And to say Stephen King is prolific is the understatement of the century. The number of words this man has written? I can’t even imagine. I’m sure he’s probably experienced writer’s block, everyone has, but I can’t imagine where he found the time.

But in the last couple of decades? I’ve realized that he can also WRITE. “Bag of Bones” was my first clue. A ghost story, true, but on a different level than before. The words weren’t there merely to seduce the reader into letting his/her guard down until the monster jumped out of the closet, they were there to evoke feeling and thought, and to develop real flesh and blood characters.

I was a late-comer to “The Dark Tower” books (which really meant I didn’t have to endure the long wait for Book 4 that had my friends gnashing their teeth in frustration).
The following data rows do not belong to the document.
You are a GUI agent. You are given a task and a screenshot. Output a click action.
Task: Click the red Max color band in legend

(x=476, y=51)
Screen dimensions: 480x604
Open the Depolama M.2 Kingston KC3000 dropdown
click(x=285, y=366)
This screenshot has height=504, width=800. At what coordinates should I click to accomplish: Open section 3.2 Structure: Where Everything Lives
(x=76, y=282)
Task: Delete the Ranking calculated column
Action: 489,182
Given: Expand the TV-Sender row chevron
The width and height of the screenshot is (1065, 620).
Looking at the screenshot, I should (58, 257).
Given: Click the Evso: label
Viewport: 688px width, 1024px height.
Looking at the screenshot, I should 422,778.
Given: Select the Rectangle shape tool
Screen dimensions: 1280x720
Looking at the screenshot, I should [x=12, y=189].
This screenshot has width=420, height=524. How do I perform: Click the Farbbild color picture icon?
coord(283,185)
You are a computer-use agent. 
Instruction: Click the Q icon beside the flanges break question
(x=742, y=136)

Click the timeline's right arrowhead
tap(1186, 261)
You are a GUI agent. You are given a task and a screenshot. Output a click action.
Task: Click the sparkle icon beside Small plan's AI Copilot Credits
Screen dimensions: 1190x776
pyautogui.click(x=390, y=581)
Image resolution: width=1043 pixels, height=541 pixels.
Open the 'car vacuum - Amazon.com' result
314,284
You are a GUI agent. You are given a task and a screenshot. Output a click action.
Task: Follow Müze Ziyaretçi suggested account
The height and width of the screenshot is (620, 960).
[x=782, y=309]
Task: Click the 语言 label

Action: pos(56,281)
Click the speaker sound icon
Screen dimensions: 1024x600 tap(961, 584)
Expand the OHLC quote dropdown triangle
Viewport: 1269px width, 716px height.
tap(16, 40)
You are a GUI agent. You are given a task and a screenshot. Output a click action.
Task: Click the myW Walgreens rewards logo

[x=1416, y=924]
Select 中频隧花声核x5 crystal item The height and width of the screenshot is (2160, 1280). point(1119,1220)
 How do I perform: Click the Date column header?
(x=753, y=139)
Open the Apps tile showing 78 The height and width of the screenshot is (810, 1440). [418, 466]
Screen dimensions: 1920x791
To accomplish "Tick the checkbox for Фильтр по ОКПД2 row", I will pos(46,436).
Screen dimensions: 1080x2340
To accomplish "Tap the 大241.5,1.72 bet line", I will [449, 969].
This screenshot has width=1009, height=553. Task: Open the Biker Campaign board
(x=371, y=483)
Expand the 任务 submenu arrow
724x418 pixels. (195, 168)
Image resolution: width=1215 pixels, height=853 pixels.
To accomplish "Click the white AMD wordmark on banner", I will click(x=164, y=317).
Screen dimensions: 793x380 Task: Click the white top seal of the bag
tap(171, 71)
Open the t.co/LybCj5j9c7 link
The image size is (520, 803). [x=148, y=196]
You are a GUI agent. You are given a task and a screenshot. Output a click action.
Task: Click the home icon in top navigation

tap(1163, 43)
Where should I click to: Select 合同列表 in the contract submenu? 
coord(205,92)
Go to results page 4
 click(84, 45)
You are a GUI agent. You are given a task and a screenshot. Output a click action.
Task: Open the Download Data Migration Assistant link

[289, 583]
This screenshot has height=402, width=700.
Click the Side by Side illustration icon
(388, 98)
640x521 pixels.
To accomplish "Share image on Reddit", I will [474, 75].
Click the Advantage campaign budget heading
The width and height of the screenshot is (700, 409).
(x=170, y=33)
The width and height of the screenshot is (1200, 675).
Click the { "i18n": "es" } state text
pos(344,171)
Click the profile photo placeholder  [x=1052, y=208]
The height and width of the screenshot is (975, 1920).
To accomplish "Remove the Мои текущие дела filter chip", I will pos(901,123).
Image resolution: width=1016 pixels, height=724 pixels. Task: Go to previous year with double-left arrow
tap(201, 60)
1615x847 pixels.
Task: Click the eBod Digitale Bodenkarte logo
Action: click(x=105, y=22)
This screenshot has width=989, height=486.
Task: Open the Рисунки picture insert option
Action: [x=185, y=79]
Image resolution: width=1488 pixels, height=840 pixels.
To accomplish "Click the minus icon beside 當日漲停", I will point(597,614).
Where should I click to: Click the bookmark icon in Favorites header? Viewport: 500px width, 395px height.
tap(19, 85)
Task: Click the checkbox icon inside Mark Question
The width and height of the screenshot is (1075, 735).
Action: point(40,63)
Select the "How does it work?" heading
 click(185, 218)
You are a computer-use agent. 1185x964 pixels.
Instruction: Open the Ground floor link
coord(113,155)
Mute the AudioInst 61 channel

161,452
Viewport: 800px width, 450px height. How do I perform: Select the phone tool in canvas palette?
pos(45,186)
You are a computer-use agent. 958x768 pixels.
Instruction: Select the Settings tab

I listened to the first 6 books on tape…and then rushed out to get Book 7 as soon as it was available. This saga, richly detailed, full of characters that we truly get to see inside and out, impressed me to no end. And the way the books intersect the real world in a way SK couldn’t have imagined when he started 30 years ago – I loved it.

Oh – and “The Green Mile”… Every time I look at my 6 little “Green Mile” books – I could myself as incredibly lucky that I was around at the time he was releasing them one per month. True, at the end of each month, I was howling for more, but I wouldn’t have traded that experience for anything.

Now – about his current book. I put a marker in “Duma Key” at page 67. That’s when I was hooked – I was in this book for the long haul – no looking back. (Though a bout with a week long flu kept me from finishing it as fast as I wanted.) Edgar Freemantle undergoes a life shattering accident…one that forever changes him and the lives of those around him.

To build a new life, he heads south, to Duma Key, Florida, and then the blessings and curses begin. Blessings of healing and new friendship, and curses…well, this is a Stephen King book.

Edgar is bewitched by the island, by the sun setting into the Gulf of Mexico, by the pink house he rents, and by the talents he never knew he had. He reaches deep into himself for the strength to heal and to come back from the very dark place he inhabited after his accident.

“I remembered him that day at Lake Phalen – the tatty briefcase, the cold autumn sunshine coming and going in diagonal stripes across the living room floor. I remember thinking about suicide, and the myriad roads leading into the dark: turnpikes and secondary highways and shaggy little forgotten lanes.”

This is a book about grief, love, frustration, anger and joy. Of all the emotions Edgar experiences in his long journey, the one that I could relate too most strongly, was that of a father’s love for his child. He freely admits to himself that he loves one of his daughters more than the other, but as much as that might bother me, it is honest, and his love for Ilse is a wonderful thing to watch. His worry about her is also very powerful.

“I felt uneasy about Ilse – the way parents are always uneasy about the problems of their children, I suppose, once they’re too old to be called home when it starts to get dark and the baths are being drawn…”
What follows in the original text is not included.